I posted a discount offer from Pipesandcigars.com if anyone is interested...

Pipesandcigars.com


----------



## DebbieS-cl (Jul 12, 2008)

GreatBonsai said:


> Figured I'd put this here rather than creating a whole new topic...
> 
> Has anyone tried the "One for the Road" sampler from P&C? Was thinking of ordering it for my friend and I... He likes Whiskey (Jameson's Irish), and I'm a fan of Rum & Scotch (not mixed), so I figured why not try Tobacco's of the same name? Do they even have an inkling of their alcoholic namesakes?


FYI - all the blends offered in this sampler are Altadis blends. The Whiskey is rather mild with a very pleasant aroma, so goes for the irish creme. The rum and maple has a interesting aroma blend, and I've been considering changing to another, but need to find something interesting - maybe more rummy less mapley. The Sambuca has a lovely anise note and hold onto your hats when opening the bag of Bourbon. I often assemble these samplers and feel a little woozy from this blend, its a potent one for sure!

Many of these samplers were created as I passed time riding on a train from Albany to Charleston SC, long trip so there was a lot of time to pass. Everyone thought I was insane when I came home and ordered the bananas and creme tobacco, but it's apparently a nice mild smoke! Just wait until I get me some RootBeer tob!


----------



## Blaylock-cl (Apr 28, 2006)

DebbieS said:


> Many of these samplers were created as I passed time riding on a train from Albany to Charleston SC, long trip so there was a lot of time to pass.


Hello, Debbie! I see you are a Customer Service Manager but for what company? I thought perhaps Cup 'O Joes...but now I'm not so sure.
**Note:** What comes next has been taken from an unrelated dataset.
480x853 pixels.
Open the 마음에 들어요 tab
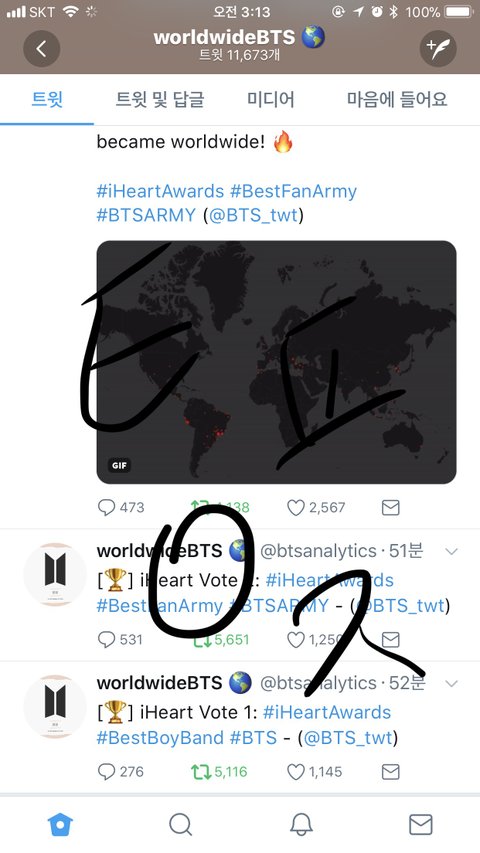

Anyway, welcome to Club Stogie and we're looking forward to hearing more from you!


----------



## GreatBonsai (Jun 30, 2008)

Thanks Debbie! It's good to get input from someone who works with the stuff. Welcome to CS!


----------



## DSturg369 (Apr 6, 2008)

Well, PipesAndCigars.com has a new customer in me! Very happy with the package sent, how it was packed, and the communication.

WTG!! :tu


----------



## Senator (Feb 8, 2008)

I would love to order from PipeAndCigars...but the calculated shipping rates to Canada seem unusually high. I've ordered from other online retailers where the shipping isn't anywhere close to being as much.

I've tried calling the 1-800 # for more info but it's always busy. Also, I've yet to receive a reply to two e-mails sent querying for actual shipping costs.
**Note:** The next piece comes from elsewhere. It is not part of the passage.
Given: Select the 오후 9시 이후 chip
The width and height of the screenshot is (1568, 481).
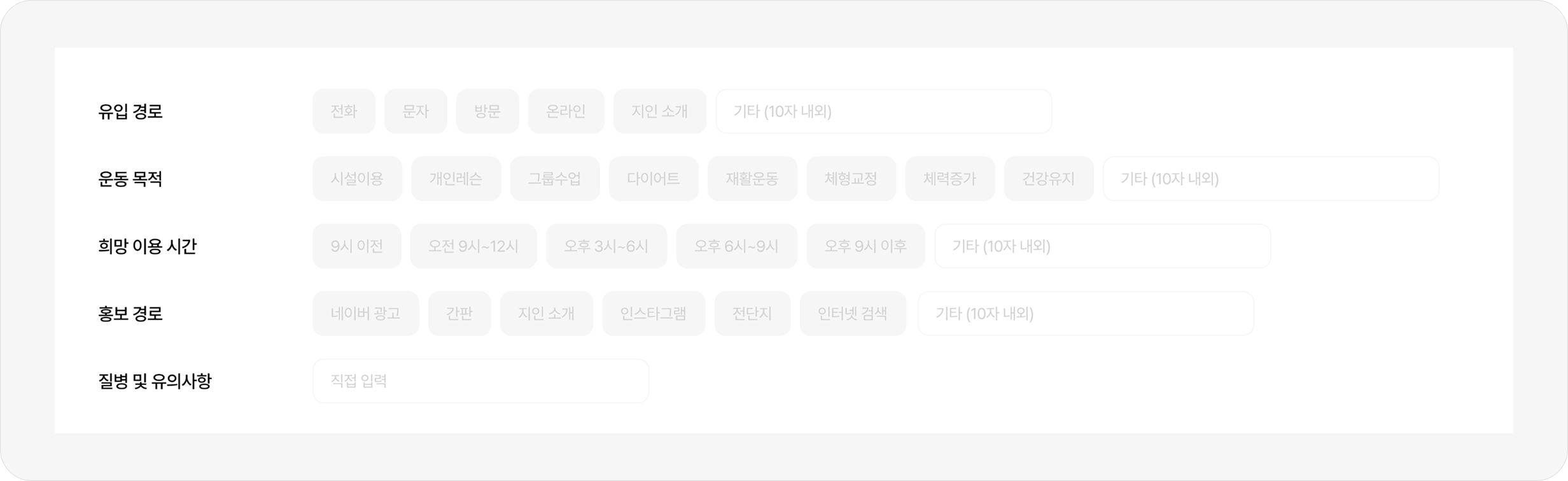Looking at the screenshot, I should [865, 246].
I really want to order some Butternut Burley...I do hope I hear from them soon.


----------



## robertw1249 (Apr 27, 2008)

hi all im about ready to give up on pipeandcigars it take 2to3 day befor they ship your order out and if there out of some thing on your order they dont try to call or send a e-mail telling its out and i put in a order last night about 5:00pm centl time and i did another order later that night at another tobacco site and the order i i did later in the night from the other tobacco site shiped today but the order from pipeandcigars did not ship yet and i ordered the same amout of tobacco from both sites


----------



## DBall (Jun 4, 2007)

robertw1249 said:


> hi all im about ready to give up on pipeandcigars it take 2to3 day befor they ship your order out and if there out of some thing on your order they dont try to call or send a e-mail telling its out and i put in a order last night about 5:00pm centl time and i did another order later that night at another tobacco site and the order i i did later in the night from the other tobacco site shiped today but the order from pipeandcigars did not ship yet and i ordered the same amout of tobacco from both sites


Bob said he was going to work to "make it better", but actions speak louder than words. Try sending the guy a PM (as he's a member here). Please report back and let us know what happens.

Here's his profile:

http://www.clubstogie.com/vb/member.php?u=11669


----------



## robertw1249 (Apr 27, 2008)

hi all ok i got a e-mail today saying my order will be shiped to day i put my order in on the 7/21 at 5:00 pm cent time and i did another order that same night from another site at 11:00pm cent time the order i put in at 11:00 pm shiped the next day but the order i put in at 5:00pm from pipesandcigars did not ship til the 7/23 today and i orderd the same amout of tobacco from both site for me i dont see any change in the way thing are being done at pipesandcigars


----------



## Blaylock-cl (Apr 28, 2006)

robertw1249 said:


> hi all ok *i got a e-mail today saying my order will be shiped to day i put my order in on the 7/21 *at 5:00 pm cent time and i did another order that same night from another site at 11:00pm cent time the order i put in at 11:00 pm shiped the next day but the order i put in at 5:00pm from pipesandcigars did not ship til the 7/23 today and i orderd the same amout of tobacco from both site for me i dont see any change in the way thing are being done at pipesandcigars


The 21st was Monday...today is Wednesday, and they're shipping out the order. I really don't see a problem with a vendor sending out an order within a day or two or three for that matter.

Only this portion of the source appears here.